Return the records below exactly as they are written.

☆ ☆ ☆

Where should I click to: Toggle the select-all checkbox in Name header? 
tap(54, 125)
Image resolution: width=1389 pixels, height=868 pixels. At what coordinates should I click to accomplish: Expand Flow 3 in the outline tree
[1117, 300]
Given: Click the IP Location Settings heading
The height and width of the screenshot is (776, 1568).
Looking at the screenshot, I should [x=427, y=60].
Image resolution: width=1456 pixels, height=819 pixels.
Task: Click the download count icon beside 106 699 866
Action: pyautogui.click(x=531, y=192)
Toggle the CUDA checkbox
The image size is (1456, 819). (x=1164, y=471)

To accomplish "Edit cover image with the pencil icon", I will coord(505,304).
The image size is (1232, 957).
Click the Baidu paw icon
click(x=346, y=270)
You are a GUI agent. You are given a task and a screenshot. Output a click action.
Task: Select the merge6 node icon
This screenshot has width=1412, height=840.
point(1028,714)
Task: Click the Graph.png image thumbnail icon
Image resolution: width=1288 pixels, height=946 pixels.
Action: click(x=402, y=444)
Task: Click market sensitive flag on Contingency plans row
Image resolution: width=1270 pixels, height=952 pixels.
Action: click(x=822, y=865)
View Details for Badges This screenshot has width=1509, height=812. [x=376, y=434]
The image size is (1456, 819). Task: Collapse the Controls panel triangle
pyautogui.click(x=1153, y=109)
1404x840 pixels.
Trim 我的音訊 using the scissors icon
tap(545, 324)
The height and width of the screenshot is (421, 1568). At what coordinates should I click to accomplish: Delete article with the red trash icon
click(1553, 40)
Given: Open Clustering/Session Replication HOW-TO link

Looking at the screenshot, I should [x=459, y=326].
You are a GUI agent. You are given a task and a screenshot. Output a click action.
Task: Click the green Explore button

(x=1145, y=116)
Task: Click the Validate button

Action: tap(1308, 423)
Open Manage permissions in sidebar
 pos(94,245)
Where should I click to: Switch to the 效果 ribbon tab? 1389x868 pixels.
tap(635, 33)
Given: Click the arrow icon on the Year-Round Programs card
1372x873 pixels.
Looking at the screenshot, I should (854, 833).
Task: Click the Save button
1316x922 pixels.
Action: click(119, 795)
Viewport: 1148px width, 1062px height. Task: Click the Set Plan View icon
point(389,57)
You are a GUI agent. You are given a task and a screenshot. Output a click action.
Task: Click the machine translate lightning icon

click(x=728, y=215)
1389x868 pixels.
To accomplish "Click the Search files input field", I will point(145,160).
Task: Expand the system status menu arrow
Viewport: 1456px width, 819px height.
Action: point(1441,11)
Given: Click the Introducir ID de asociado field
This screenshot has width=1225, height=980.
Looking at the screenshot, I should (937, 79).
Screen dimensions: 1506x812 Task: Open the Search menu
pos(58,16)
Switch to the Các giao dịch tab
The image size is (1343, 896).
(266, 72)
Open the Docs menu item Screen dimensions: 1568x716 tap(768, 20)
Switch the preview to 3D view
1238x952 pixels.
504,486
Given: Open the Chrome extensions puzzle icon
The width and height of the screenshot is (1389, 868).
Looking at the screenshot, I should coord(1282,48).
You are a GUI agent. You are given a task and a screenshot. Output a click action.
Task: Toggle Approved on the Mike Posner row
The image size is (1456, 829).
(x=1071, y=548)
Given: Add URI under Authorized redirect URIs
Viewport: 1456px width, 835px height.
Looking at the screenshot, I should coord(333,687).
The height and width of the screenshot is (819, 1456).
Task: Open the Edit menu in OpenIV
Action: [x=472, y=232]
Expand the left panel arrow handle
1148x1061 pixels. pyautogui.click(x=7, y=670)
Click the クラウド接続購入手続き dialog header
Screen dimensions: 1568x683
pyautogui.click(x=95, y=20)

☆ ☆ ☆

■ **Written reply**:
Where should I click to: Toggle the select-all checkbox in Name header? 
tap(54, 125)
Image resolution: width=1389 pixels, height=868 pixels. At what coordinates should I click to accomplish: Expand Flow 3 in the outline tree
[1117, 300]
Given: Click the IP Location Settings heading
The height and width of the screenshot is (776, 1568).
Looking at the screenshot, I should [x=427, y=60].
Image resolution: width=1456 pixels, height=819 pixels.
Task: Click the download count icon beside 106 699 866
Action: pyautogui.click(x=531, y=192)
Toggle the CUDA checkbox
The image size is (1456, 819). (x=1164, y=471)

To accomplish "Edit cover image with the pencil icon", I will coord(505,304).
The image size is (1232, 957).
Click the Baidu paw icon
click(x=346, y=270)
You are a GUI agent. You are given a task and a screenshot. Output a click action.
Task: Select the merge6 node icon
This screenshot has width=1412, height=840.
point(1028,714)
Task: Click the Graph.png image thumbnail icon
Image resolution: width=1288 pixels, height=946 pixels.
Action: click(x=402, y=444)
Task: Click market sensitive flag on Contingency plans row
Image resolution: width=1270 pixels, height=952 pixels.
Action: click(x=822, y=865)
View Details for Badges This screenshot has width=1509, height=812. [x=376, y=434]
The image size is (1456, 819). Task: Collapse the Controls panel triangle
pyautogui.click(x=1153, y=109)
1404x840 pixels.
Trim 我的音訊 using the scissors icon
tap(545, 324)
The height and width of the screenshot is (421, 1568). At what coordinates should I click to accomplish: Delete article with the red trash icon
click(1553, 40)
Given: Open Clustering/Session Replication HOW-TO link

Looking at the screenshot, I should [x=459, y=326].
You are a GUI agent. You are given a task and a screenshot. Output a click action.
Task: Click the green Explore button

(x=1145, y=116)
Task: Click the Validate button

Action: tap(1308, 423)
Open Manage permissions in sidebar
 pos(94,245)
Where should I click to: Switch to the 效果 ribbon tab? 1389x868 pixels.
tap(635, 33)
Given: Click the arrow icon on the Year-Round Programs card
1372x873 pixels.
Looking at the screenshot, I should (854, 833).
Task: Click the Save button
1316x922 pixels.
Action: click(119, 795)
Viewport: 1148px width, 1062px height. Task: Click the Set Plan View icon
point(389,57)
You are a GUI agent. You are given a task and a screenshot. Output a click action.
Task: Click the machine translate lightning icon

click(x=728, y=215)
1389x868 pixels.
To accomplish "Click the Search files input field", I will point(145,160).
Task: Expand the system status menu arrow
Viewport: 1456px width, 819px height.
Action: point(1441,11)
Given: Click the Introducir ID de asociado field
This screenshot has width=1225, height=980.
Looking at the screenshot, I should (937, 79).
Screen dimensions: 1506x812 Task: Open the Search menu
pos(58,16)
Switch to the Các giao dịch tab
The image size is (1343, 896).
(266, 72)
Open the Docs menu item Screen dimensions: 1568x716 tap(768, 20)
Switch the preview to 3D view
1238x952 pixels.
504,486
Given: Open the Chrome extensions puzzle icon
The width and height of the screenshot is (1389, 868).
Looking at the screenshot, I should coord(1282,48).
You are a GUI agent. You are given a task and a screenshot. Output a click action.
Task: Toggle Approved on the Mike Posner row
The image size is (1456, 829).
(x=1071, y=548)
Given: Add URI under Authorized redirect URIs
Viewport: 1456px width, 835px height.
Looking at the screenshot, I should coord(333,687).
The height and width of the screenshot is (819, 1456).
Task: Open the Edit menu in OpenIV
Action: [x=472, y=232]
Expand the left panel arrow handle
1148x1061 pixels. pyautogui.click(x=7, y=670)
Click the クラウド接続購入手続き dialog header
Screen dimensions: 1568x683
pyautogui.click(x=95, y=20)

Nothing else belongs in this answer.